Opt-In List Manager: Extract And Clean


This tool allows to extract e-mail addresses from the source files and cleans only syntactically correct e-mail addresses.

What are syntactically correct e-mail addresses?

  1. A valid address contains only letters (a-z), numbers (0-9), hyphens ('-'), underscores ('_'), periods ('.') and only one 'at' sign ('@').
  2. Valid address must begin with a letter or a number.
  3. Valid address must not exceed the specified maximum address length. If none specified, then max length is 45.
  4. There must be at least one '.' character in the address.
  5. There must be at least one character before the '.' and at least one character after it.
  6. A valid address must end with a character (a-z).
  7. Address must have at least 2 characters before the '@' sign. For example, it will kick out ones like 1@mail.ru.
  8. In the case of AOL addresses, OILM will allow for AOL e-mail addresses that contain spaces to the left of the '@' sign. Also a valid AOL screen name must be between 3 and 16 characters to the left of the '@' sign, and must begin with a letter. This conforms to the exact syntax for valid AOL addresses.
  9. Valid address must not contain '-' after the '@' sign.

There are two modes:

  • Extract And Clean All Addresses From These Files And Folders. Input files can be of any format - ASCII text, binary or whatever. Output file will contain syntactically correct e-mail addresses, one e-mail address per line. Output e-mail addresses cannot be longer than Maximum Address Length, which defined in Options dialog box.
  • Clean Mail Lists. Extracts lines with syntactically correct e-mail addresses and put them to the output file. Unlike Extract And Clean All Addresses you can process multicolumn mail lists. Also in this mode you can set Clean Options to perform some formatting of the result list:
    1. Replace delimiters by TAB/COMMA useful when columns in some input lists delimited by tab, and columns in the others delimited by comma, but you want to have unified output lists, delimited by tab only or by comma only.
    2. Remove quotes, Remove leading and trailing spaces from fields remove unnecessary characters (quotes and spaces) from fields.

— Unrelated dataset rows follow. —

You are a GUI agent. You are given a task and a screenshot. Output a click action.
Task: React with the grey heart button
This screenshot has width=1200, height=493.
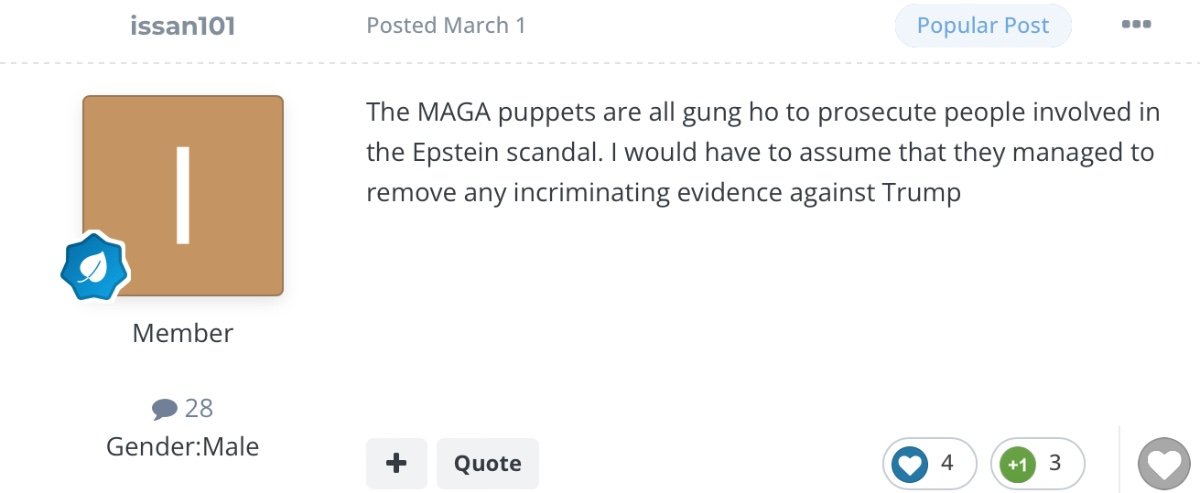point(1164,465)
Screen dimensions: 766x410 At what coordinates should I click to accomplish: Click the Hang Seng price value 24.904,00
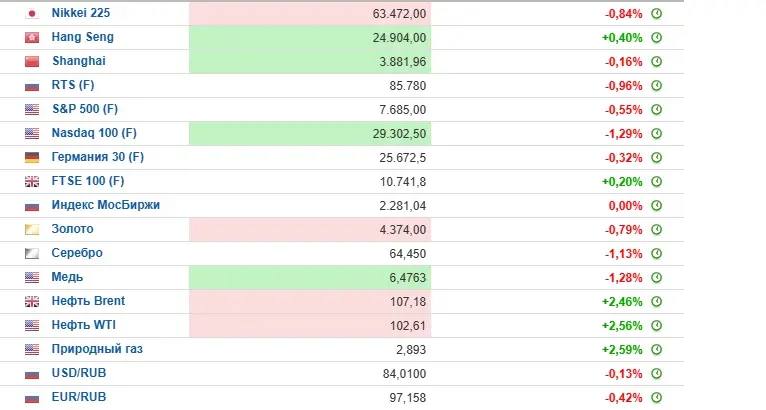399,38
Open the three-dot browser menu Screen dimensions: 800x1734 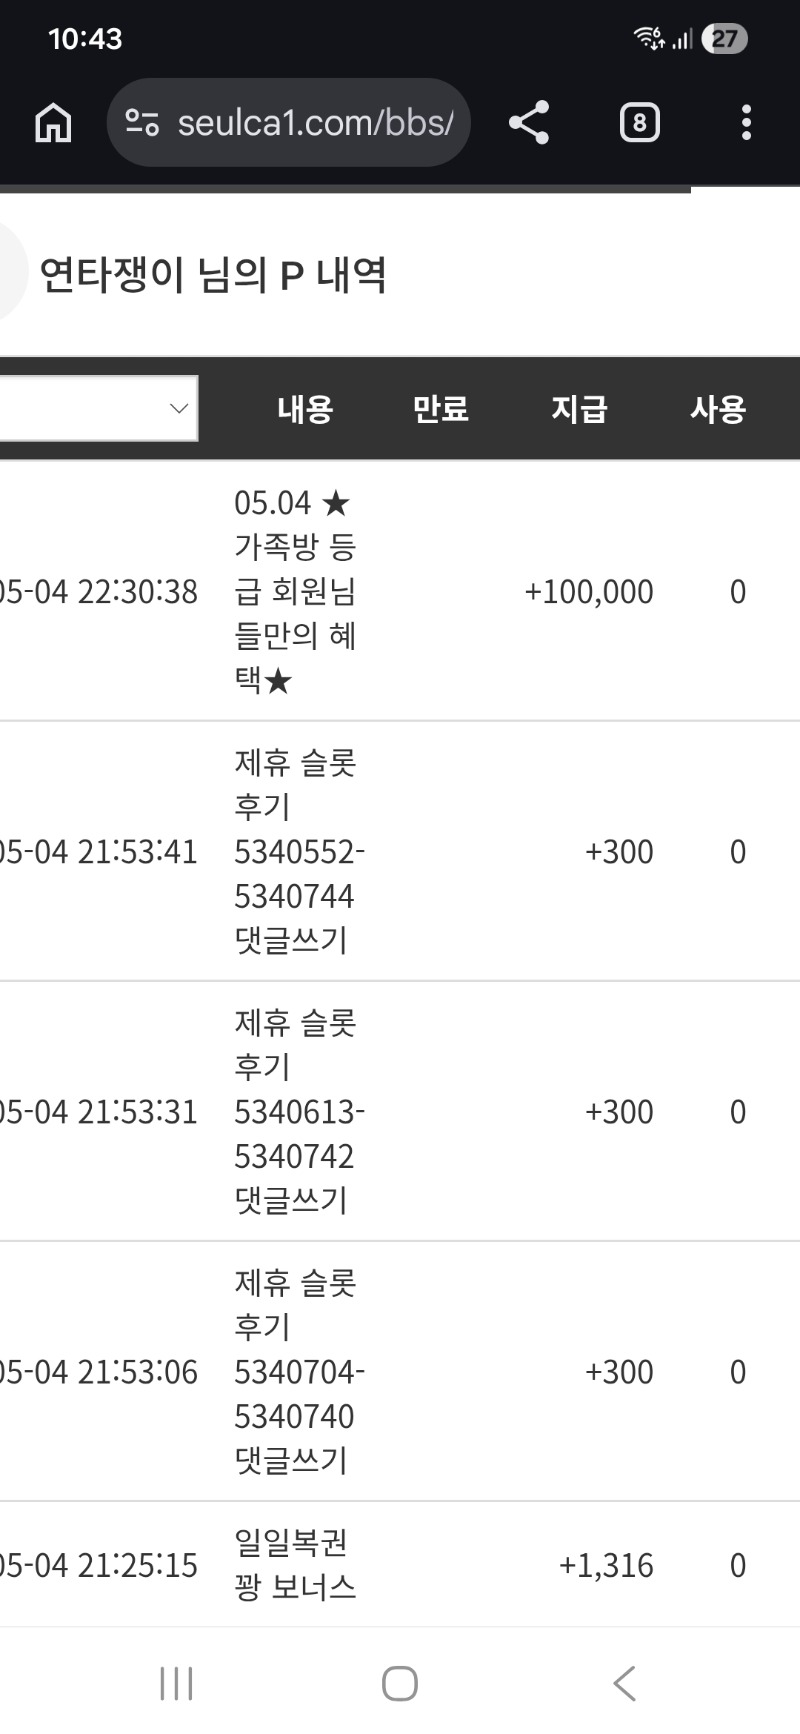click(746, 123)
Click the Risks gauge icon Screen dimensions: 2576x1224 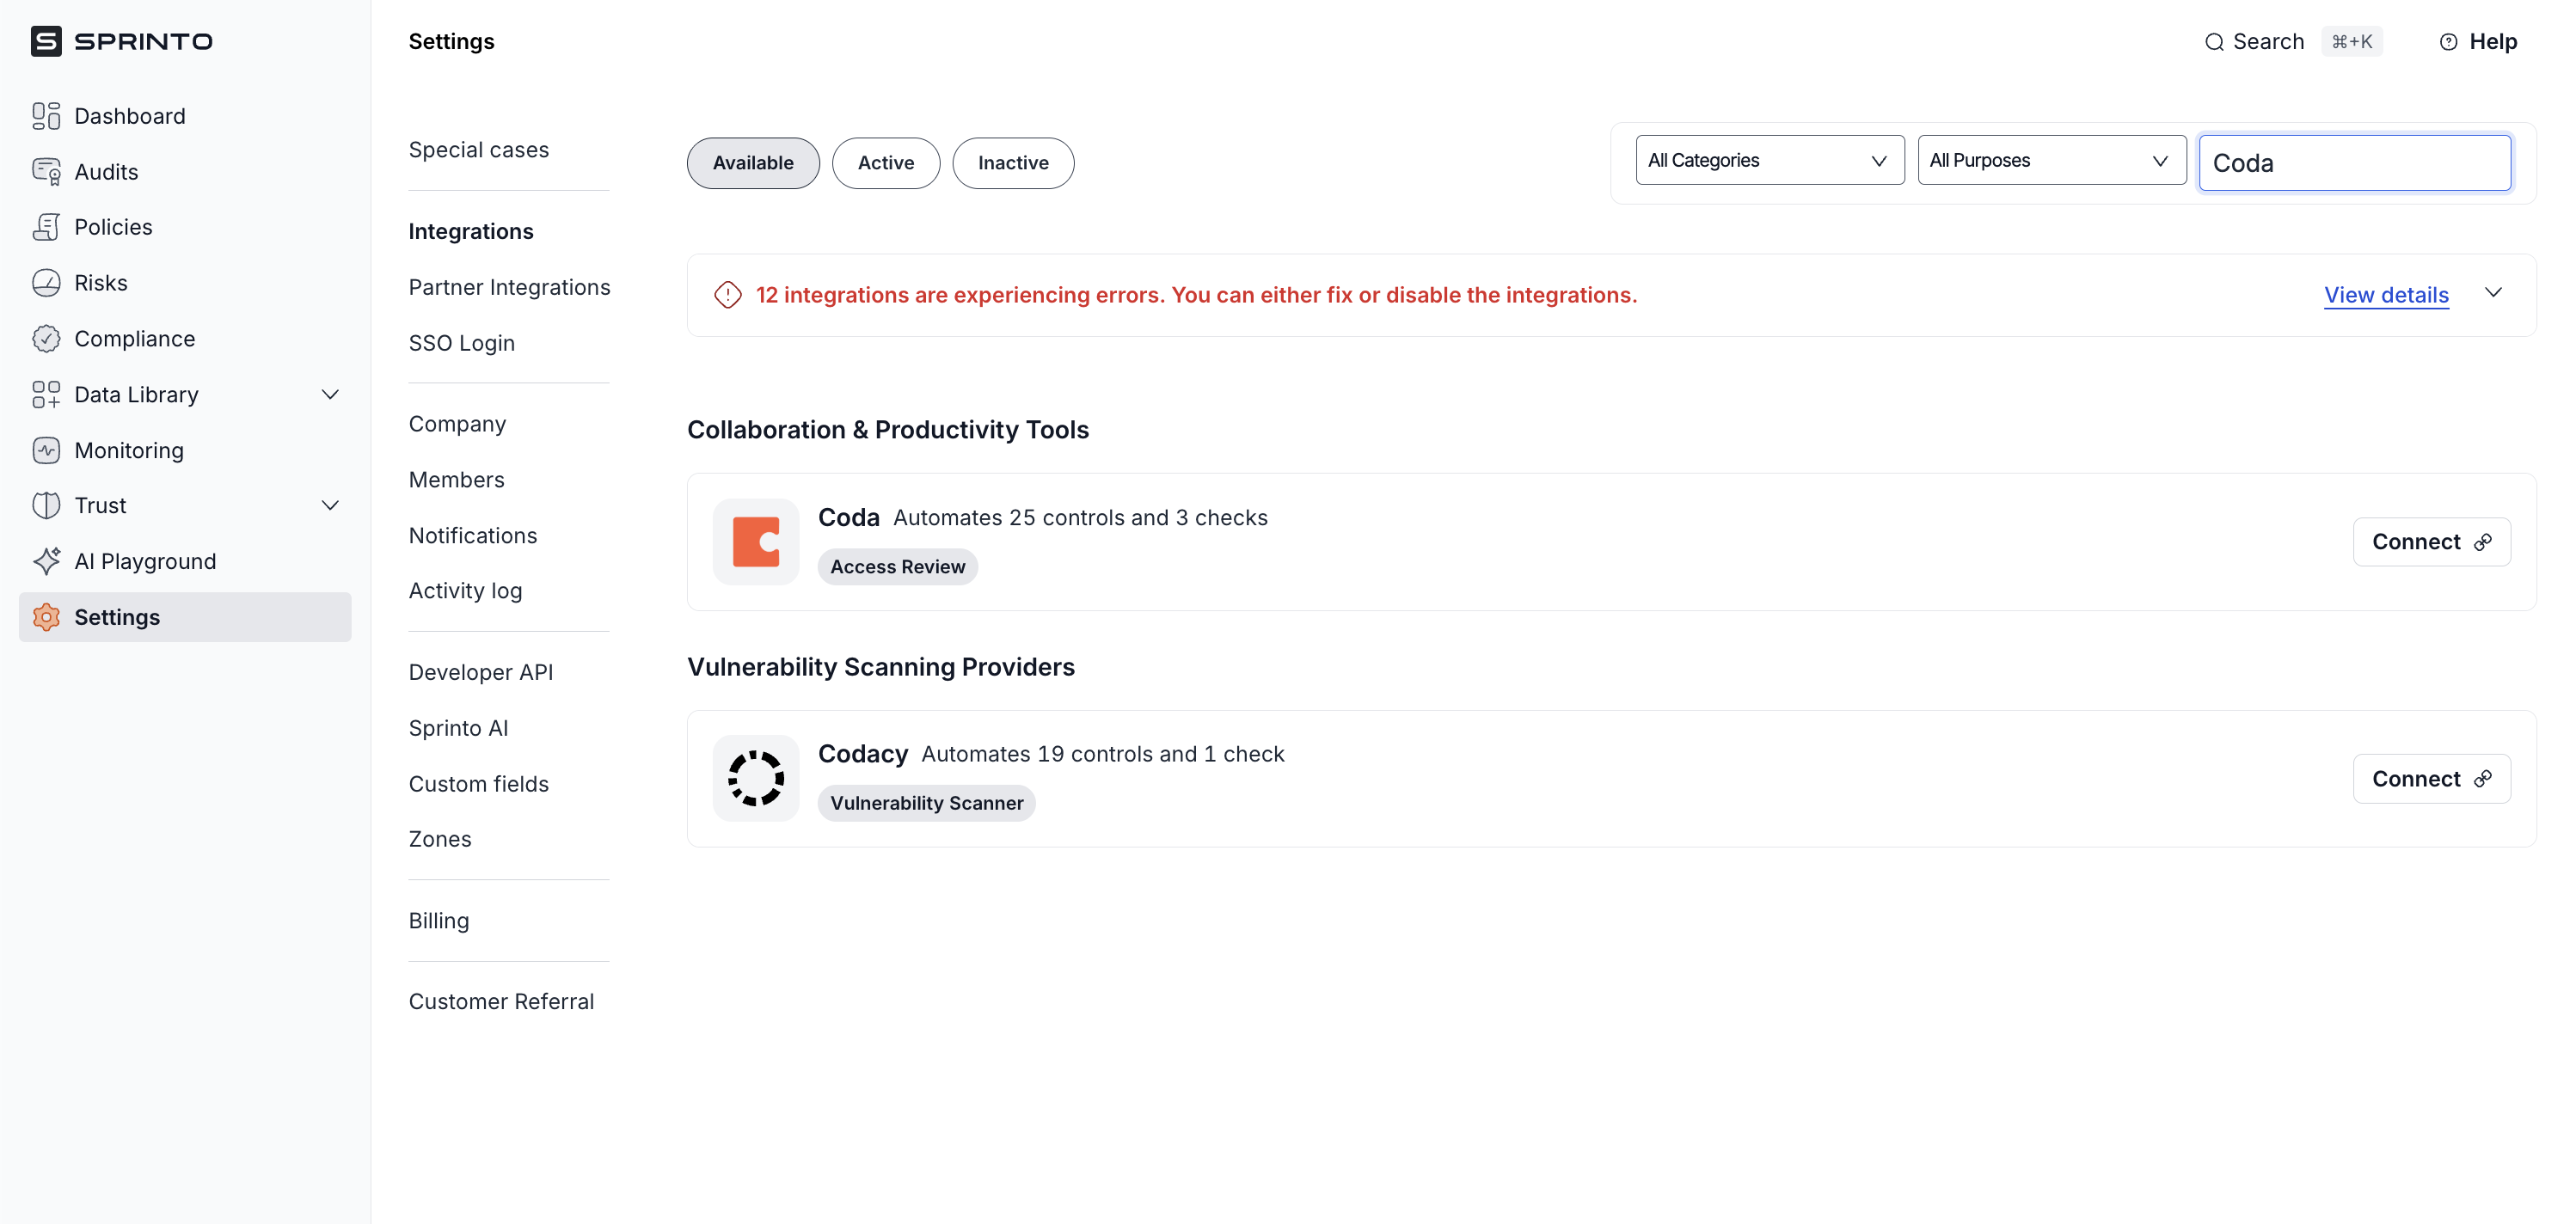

Remember, other functions of list manager can be sensitive to existence of quotes or spaces. For example, two emails "joe@aol.com" (with quotes) and joe@aol.com (without quotes) will be different in comparison/sorting. So, for correct working your email lists should not contain quotes and leading/trailing spaces in email fields.
    3. Move emails to the beginning, Remove empty fields, Reorder/Remove fields allows you re-arrange columns in the lists and remove unnecessary ones.
    4. Convert dates to system format (on the Date/Time Format tab) option used to convert dates and times of different formats to unified format (specified in system Regional Options). Enter numbers of date/time fields, delimited by comma, in the edit box below the option. Some examples of date/time values that can be converted:
          2005-7-27 16:55
          7.27.2005
          20050120

Extract And Clean All Addresses From These Files And Folders

Input files and folders from which e-mail addresses will be extracted.
You can simply drag and drop files and folders from windows explorer into this list or press Add Files.../Add Dir... buttons to open appropriate dialog box.

Output File Containing Clean Email Addresses

Specifies an output file in which will be kept e-mail addresses.

Sort (Output File)

When this option is turned on then output file will be sorted.

Remove Duplicates (Output File)

With this option you can remove duplicate e-mail addresses from output file. This option is accessible only if sorting of output file is turned on.

Sort By Domain (Output File)

This option allows you to sort output file by domain. The Sort option must be also turned on.

Reject Any Addresses Longer Than

You can tell the OILM to reject all addresses longer than a specified number of characters by checking this option and selecting the maximum allowed address length.

Allow Embedded Spaces In AOL Usernames

When this option is turned on then AOL addresses like this will be allowed: bill gates@aol.com. The final result on your output file would have the username portion of e-mail address without spaces. Final result of the above example is billgates@aol.com.

No Duplicate Domains

Check this option if you need only one e-mail address from each domain present in the output file.

Reject non-country domains with 2 or more dots and country domains with 3 or more dots

You can remove emails of non-country domains with 2 or more dots after @, like xxx@yyy.zzz.com, and emails of country domains with 3 or more dots, e.g. xxx@yyy.zzz.com.au. Press Edit country domains button to edit the list of country domains.

Reject domains that start with numbers

Check this option to reject e-mail addresses of  domains that start with numbers.

Multi Column Support

This option is accessible only in Clean Mail Lists mode and allows you to process multicolumn e-mail lists. See What is Multi Column Support for details.

Save Rejected Addresses Into The Following File

You can specify a file in which you want to keep the rejected addresses. Leave it blank to prevent keeping the rejected addresses.